しかしながら、本発明の燃料電池を用いると、液体燃料の濃度が0.9mol/l以上であり、液体燃料供給部5aの流路における液体燃料の流束が1500μl/mm2・分以下である場合においても、炭酸ガスは、アノード部の表面に溜まらないため、発電性能は、良好である。本発明の燃料電池は、液体燃料供給部5aの流路における液体燃料の流速が0μl/mm2・分、すなわち、液体燃料の自然拡散のみで発電を行う場合も、発電性能は、良好である。
以下、液体燃料として、メタノールを用いる場合について説明する。アノード反応は、
CH3OH+H2O→6H++6e−+CO2
となり、炭酸ガスが発生する。
本発明の態様は、発電温度が80℃以上の発電において、メタノールを0.9mol/l以上含有する液体燃料の液体燃料供給部5aの流路における流束が1800μl/mm2・分以下、特に、1500μl/mm2・分以下の時に、炭酸ガスのアノードに与える悪影響が軽減される。
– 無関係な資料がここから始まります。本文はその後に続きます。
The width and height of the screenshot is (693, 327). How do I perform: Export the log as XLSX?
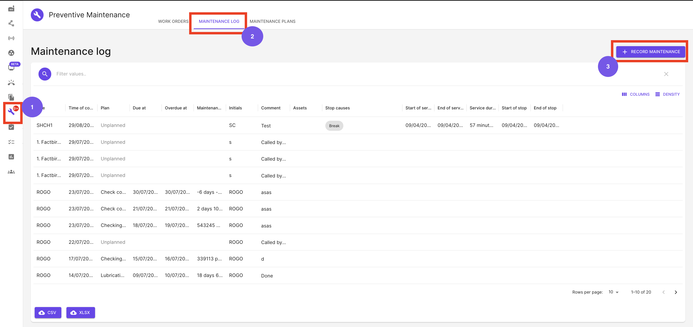tap(80, 312)
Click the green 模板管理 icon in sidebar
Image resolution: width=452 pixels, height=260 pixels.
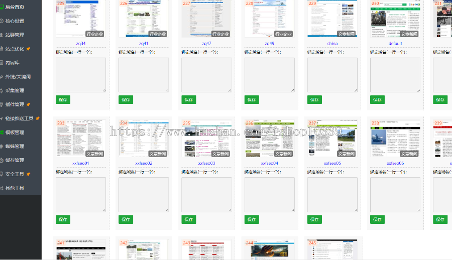pyautogui.click(x=2, y=133)
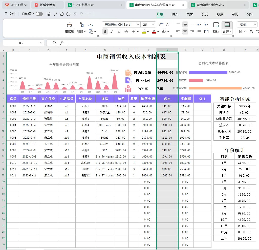Clear formatting with the eraser icon
This screenshot has height=250, width=259.
tap(164, 32)
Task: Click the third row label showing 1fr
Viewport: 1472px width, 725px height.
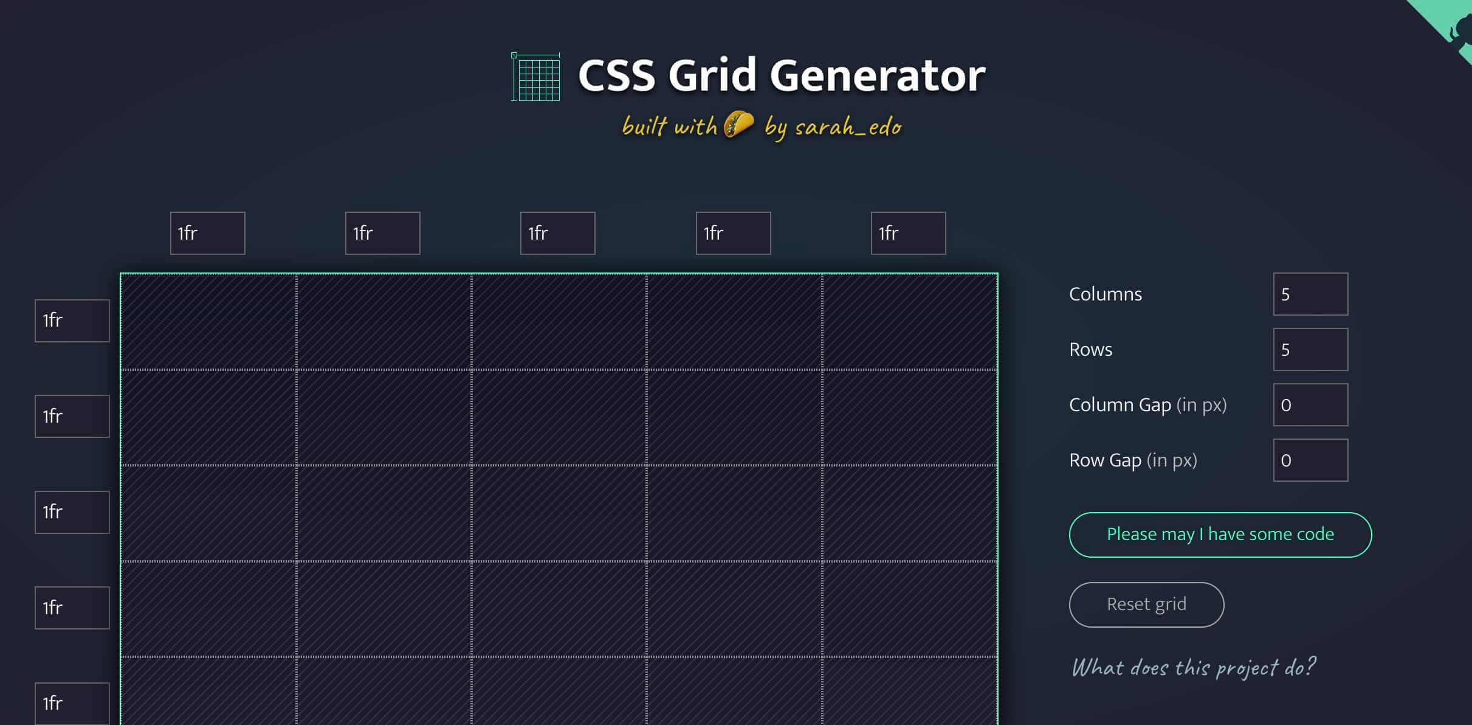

また、発電温度が80℃未満の時は、メタノールを0.9mol/l以上含有する液体燃料の液体燃料供給部5aの流路における流束が1500μl/mm2・分以下、特に、1300μl/mm2・分以下の時に、炭酸ガス16のアノードに与える悪影響が軽減される。
液体燃料として、エタノールを用いる場合、アノード反応は、
C2H5OH+3H2O→12H++12e−+2CO2
となる。なお、炭素数が4以下のアルコールの50重量%以下の水溶液においても、メタノールを用いる場合と同様の効果を有する。
液体燃料1分子当たりの炭酸ガスの発生量は、液体燃料の種類に依存する。例えば、メタノール等の炭素数が1である液体燃料1分子をアノード酸化すると、炭酸ガス1分子を発生する。また、エタノール等の炭素数が2である液体燃料1分子をアノード酸化すると、炭酸ガス2分子を発生する。このように、炭素数の多い炭化水素系液体燃料を使用する程、液体燃料1分子をアノード酸化した時に発生する炭酸ガスの分子数は、多くなる。
一般に、酸化剤供給部5b中を、酸素を含有する気体(以下、酸化剤気体という)が流れている場合は、酸化剤気体の流束が大きい程、発電特性は、良好になる。これは、水17がカソード部3の表面に溜まりにくくなるためである。
このとき、酸化剤気体の流束が低下したり、発電量の増加、温度の上昇、燃料濃度の上昇等により、水17の体積が増加したりした場合、水17がカソード部3の表面に留まりやすくなり、発電性能が低下しやすくなる。
しかしながら、本発明の燃料電池を用いると、酸化剤気体が酸素を20体積%以上含有する気体であり、酸化剤供給部5bの流路における酸化剤気体の流束が120ml/mm2・分以下である場合においても、水は、カソード部の表面に溜まらないため、発電性能は、良好である。本発明の燃料電池は、酸化剤供給部5bの流路における酸化剤気体の流速が0ml/mm2・分、すなわち、酸化剤気体の自然拡散のみで発電を行う場合も、発電性能は、良好である。
このとき、カソード反応は、
2H++1/2O2+2e−→H2O
となり、水17が生成する。
本発明の態様は、発電温度が80℃以上の発電において、酸化剤気体の酸化剤供給部5b中の流束が150ml/mm2・分以下、特に、120ml/mm2・分以下の時に、水17のカソードに与える悪影響を軽減することが可能である。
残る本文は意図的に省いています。